Getting Started
Documentation

Logging


Samza uses SLF4J for all of its logging. By default, Samza only depends on slf4j-api, so it can work for whichever underlying logging platform you wish to use. You simply need to add the SLF4J bridge corresponding to the logging implementation chosen.
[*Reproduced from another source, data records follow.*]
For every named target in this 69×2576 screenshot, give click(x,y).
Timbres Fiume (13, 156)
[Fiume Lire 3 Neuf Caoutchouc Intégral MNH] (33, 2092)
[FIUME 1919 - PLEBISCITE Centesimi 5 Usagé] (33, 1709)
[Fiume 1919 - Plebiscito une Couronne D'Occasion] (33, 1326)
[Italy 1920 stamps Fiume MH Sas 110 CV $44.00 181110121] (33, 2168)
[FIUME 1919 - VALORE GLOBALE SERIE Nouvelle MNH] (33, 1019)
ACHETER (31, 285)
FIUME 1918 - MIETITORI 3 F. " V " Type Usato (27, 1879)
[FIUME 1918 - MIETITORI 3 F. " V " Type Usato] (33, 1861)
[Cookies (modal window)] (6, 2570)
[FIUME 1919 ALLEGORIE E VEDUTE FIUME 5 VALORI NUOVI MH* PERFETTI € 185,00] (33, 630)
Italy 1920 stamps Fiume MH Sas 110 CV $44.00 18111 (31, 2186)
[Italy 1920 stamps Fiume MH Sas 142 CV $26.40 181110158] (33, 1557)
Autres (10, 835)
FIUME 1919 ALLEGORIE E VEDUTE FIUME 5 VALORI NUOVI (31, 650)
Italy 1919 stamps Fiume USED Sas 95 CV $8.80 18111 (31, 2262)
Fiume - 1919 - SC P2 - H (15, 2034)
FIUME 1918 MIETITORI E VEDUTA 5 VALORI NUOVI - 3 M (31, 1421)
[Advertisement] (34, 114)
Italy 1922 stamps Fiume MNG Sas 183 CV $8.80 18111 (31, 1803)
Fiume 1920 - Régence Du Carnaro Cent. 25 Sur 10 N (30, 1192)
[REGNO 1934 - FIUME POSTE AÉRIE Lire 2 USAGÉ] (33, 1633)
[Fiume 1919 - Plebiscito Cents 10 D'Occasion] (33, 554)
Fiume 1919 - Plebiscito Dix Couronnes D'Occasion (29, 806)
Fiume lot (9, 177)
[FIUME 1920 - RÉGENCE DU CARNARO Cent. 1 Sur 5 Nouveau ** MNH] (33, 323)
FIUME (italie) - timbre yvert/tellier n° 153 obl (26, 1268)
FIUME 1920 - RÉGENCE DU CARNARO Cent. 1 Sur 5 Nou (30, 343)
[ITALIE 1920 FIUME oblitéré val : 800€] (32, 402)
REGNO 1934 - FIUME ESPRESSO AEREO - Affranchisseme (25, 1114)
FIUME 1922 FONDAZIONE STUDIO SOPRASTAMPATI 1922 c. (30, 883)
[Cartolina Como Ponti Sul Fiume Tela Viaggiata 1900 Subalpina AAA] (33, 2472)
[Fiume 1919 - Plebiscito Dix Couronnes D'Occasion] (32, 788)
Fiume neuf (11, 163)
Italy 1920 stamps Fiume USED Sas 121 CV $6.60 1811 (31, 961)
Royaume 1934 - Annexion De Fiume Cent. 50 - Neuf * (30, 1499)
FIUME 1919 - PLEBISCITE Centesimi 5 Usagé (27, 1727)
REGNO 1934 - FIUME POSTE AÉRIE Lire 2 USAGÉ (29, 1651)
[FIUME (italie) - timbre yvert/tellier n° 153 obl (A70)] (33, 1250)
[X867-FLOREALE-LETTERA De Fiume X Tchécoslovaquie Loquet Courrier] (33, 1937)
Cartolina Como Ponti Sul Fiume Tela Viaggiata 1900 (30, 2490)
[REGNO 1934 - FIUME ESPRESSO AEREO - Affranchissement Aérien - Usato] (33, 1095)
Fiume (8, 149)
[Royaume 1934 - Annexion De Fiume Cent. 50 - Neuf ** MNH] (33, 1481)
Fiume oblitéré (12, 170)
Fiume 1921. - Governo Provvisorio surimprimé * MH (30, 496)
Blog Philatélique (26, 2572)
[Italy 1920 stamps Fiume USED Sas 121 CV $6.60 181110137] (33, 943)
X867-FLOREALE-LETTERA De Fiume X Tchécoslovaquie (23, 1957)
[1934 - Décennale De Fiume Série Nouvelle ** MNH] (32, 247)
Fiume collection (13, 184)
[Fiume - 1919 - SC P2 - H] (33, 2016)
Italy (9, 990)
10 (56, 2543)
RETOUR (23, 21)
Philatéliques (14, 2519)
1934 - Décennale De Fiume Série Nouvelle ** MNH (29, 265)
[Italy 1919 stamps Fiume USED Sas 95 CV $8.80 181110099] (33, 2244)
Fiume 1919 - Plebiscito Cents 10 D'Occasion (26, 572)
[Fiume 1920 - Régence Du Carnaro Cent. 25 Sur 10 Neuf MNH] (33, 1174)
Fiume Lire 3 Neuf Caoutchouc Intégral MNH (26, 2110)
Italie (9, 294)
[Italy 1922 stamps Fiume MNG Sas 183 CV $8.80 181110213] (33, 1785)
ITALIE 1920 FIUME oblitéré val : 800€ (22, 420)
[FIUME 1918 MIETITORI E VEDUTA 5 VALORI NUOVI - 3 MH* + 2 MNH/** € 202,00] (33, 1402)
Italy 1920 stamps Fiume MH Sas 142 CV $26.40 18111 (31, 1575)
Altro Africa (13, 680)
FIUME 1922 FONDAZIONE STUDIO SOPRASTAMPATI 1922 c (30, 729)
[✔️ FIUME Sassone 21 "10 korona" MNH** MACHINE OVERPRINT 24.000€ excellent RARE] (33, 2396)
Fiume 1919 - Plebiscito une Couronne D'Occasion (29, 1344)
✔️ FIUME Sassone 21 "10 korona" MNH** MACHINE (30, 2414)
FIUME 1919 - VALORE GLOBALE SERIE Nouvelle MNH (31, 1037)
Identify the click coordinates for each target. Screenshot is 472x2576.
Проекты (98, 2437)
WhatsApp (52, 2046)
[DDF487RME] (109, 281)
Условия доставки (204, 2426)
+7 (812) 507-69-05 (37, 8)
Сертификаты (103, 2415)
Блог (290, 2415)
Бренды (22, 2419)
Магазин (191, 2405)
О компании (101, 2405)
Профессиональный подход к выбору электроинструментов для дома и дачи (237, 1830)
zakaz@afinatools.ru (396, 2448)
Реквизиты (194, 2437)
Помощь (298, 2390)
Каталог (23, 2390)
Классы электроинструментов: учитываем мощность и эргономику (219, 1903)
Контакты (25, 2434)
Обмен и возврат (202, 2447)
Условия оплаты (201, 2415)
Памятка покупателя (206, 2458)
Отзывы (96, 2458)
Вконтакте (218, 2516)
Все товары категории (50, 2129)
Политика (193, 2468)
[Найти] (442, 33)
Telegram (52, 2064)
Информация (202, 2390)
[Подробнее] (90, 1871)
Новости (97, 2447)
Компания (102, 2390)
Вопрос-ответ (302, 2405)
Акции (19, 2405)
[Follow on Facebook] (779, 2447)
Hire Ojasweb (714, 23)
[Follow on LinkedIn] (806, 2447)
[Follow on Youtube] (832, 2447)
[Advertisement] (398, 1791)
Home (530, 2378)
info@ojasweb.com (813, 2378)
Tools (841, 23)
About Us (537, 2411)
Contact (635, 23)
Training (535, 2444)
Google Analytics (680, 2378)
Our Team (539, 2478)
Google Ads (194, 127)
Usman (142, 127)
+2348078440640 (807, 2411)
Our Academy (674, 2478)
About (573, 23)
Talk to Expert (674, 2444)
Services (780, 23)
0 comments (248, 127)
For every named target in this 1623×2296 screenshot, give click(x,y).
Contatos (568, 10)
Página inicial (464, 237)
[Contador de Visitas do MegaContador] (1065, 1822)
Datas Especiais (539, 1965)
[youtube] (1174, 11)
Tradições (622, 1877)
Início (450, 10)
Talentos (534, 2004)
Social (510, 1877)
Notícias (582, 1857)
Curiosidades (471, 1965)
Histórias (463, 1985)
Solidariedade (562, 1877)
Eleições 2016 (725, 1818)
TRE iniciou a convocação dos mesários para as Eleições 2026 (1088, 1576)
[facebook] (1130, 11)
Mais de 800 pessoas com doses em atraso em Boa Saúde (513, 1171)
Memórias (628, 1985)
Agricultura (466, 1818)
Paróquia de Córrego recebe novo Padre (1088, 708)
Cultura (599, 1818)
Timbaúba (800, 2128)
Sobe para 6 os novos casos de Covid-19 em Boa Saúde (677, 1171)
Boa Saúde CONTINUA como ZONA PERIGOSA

Samza logging has been thoroughly tested against Log4j and Log4j2. Samza provides bundled modules for each of the Log4j versions along with additional functionality.

Logging with Log4j

To use Samza with log4j, you just need to make sure the following dependencies are present in your SamzaContainer’s classpath: - samza-log4j - slf4j-log4j12

In Maven, this can be done by adding the following dependencies to your Samza package project’s pom.xml:

<dependency>
  <setId>org.slf4j</setId>
  <artifactId>slf4j-log4j12</artifactId>
  <scope>runtime</scope>
  <version>1.7.7</version>
</dependency>

<dependency>
  <groupId>org.apache.samza</groupId>
  <artifactId>samza-log4j</artifactId>
  <version>0.14.0</version>
</dependency>

If you’re not using Maven, just make sure that both these dependencies end up in your Samza package’s lib directory.

Next, you need to make sure that these dependencies are also listed in your Samza project’s build.gradle:

    compile(group: 'org.slf4j', name: 'slf4j-log4j12', version: "$SLF4J_VERSION")
    runtime(group: 'org.apache.samza', name: 'samza-log4j', version: "$SAMZA_VERSION")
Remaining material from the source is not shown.